SELECTED TEXT
--- START ---

What we’ve learnt about chess from The Queen’s Gambit
What does the hit Netflix drama The Queen’s Gambit get right – and wrong? Two experts weigh in on the series helping to make chess sexy again.
It is the surprise hit of the season. The Queen’s Gambit, a seven-part Netflix adaptation of a 1983 novel by Walter Tevis, has helped to make chess sexy again. Or, quite possibly, sexier than ever. It has been Netflix’s most watched show for two weeks and counting. What’s more, Anya Taylor-Joy’s performance as Beth Harmon, the orphan from Lexington, Kentucky, who goes on to challenge the best players in the world, has had an immediate effect on how chess is seen.
The website chess.com, which has praised the series for “getting chess right”, had already been getting three times as many new members as usual during the pandemic, according to its director of business development, Nick Barton. Since The Queen’s Gambit started streaming on October 23, however, its membership has been growing faster still: 480,000 new members last week alone. “Seemingly each day since the show’s release we’ve been setting a new record for members joining the site,” Barton says.
Chess matches are back on television too. Last week Eurosport signed a deal to broadcast coverage of the Champions Chess Tour – the first professional online championship – from now until September next year. “Chess is definitely gaining in popularity,” says Jovanka Houska, the UK women’s chess champion. “I just spoke to a friend who had been interviewed by Vogue.”

--- END ---

(Pixel coordinate grounding data)
--- START ---

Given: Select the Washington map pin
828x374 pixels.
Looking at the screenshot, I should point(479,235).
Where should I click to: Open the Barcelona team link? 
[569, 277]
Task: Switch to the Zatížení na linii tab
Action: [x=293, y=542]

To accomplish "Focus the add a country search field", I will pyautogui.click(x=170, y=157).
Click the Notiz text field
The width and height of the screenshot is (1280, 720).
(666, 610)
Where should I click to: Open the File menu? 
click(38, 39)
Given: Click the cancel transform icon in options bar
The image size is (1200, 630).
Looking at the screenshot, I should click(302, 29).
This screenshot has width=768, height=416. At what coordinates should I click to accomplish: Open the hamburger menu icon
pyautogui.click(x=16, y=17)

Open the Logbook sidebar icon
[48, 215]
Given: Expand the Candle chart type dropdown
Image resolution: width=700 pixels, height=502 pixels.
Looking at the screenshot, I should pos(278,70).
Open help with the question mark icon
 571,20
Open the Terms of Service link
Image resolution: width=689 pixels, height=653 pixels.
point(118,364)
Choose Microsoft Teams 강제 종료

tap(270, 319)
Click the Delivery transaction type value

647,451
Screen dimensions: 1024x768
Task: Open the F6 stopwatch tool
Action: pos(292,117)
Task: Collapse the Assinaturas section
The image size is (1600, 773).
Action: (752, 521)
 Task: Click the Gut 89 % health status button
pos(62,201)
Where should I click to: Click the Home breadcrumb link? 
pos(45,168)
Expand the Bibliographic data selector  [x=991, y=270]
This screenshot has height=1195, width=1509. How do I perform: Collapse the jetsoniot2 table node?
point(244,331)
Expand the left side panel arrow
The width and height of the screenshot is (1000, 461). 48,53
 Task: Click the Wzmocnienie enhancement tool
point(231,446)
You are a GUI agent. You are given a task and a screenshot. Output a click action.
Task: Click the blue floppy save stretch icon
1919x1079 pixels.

--- END ---

EXERCISE DIRECTIONS
Reproduce everything in the article on chess and The Queen’s Gambit from "What we’ve learnt" down to "chess is seen.".

RESPONSE AREA
What we’ve learnt about chess from The Queen’s Gambit
What does the hit Netflix drama The Queen’s Gambit get right – and wrong? Two experts weigh in on the series helping to make chess sexy again.
It is the surprise hit of the season. The Queen’s Gambit, a seven-part Netflix adaptation of a 1983 novel by Walter Tevis, has helped to make chess sexy again. Or, quite possibly, sexier than ever. It has been Netflix’s most watched show for two weeks and counting. What’s more, Anya Taylor-Joy’s performance as Beth Harmon, the orphan from Lexington, Kentucky, who goes on to challenge the best players in the world, has had an immediate effect on how chess is seen.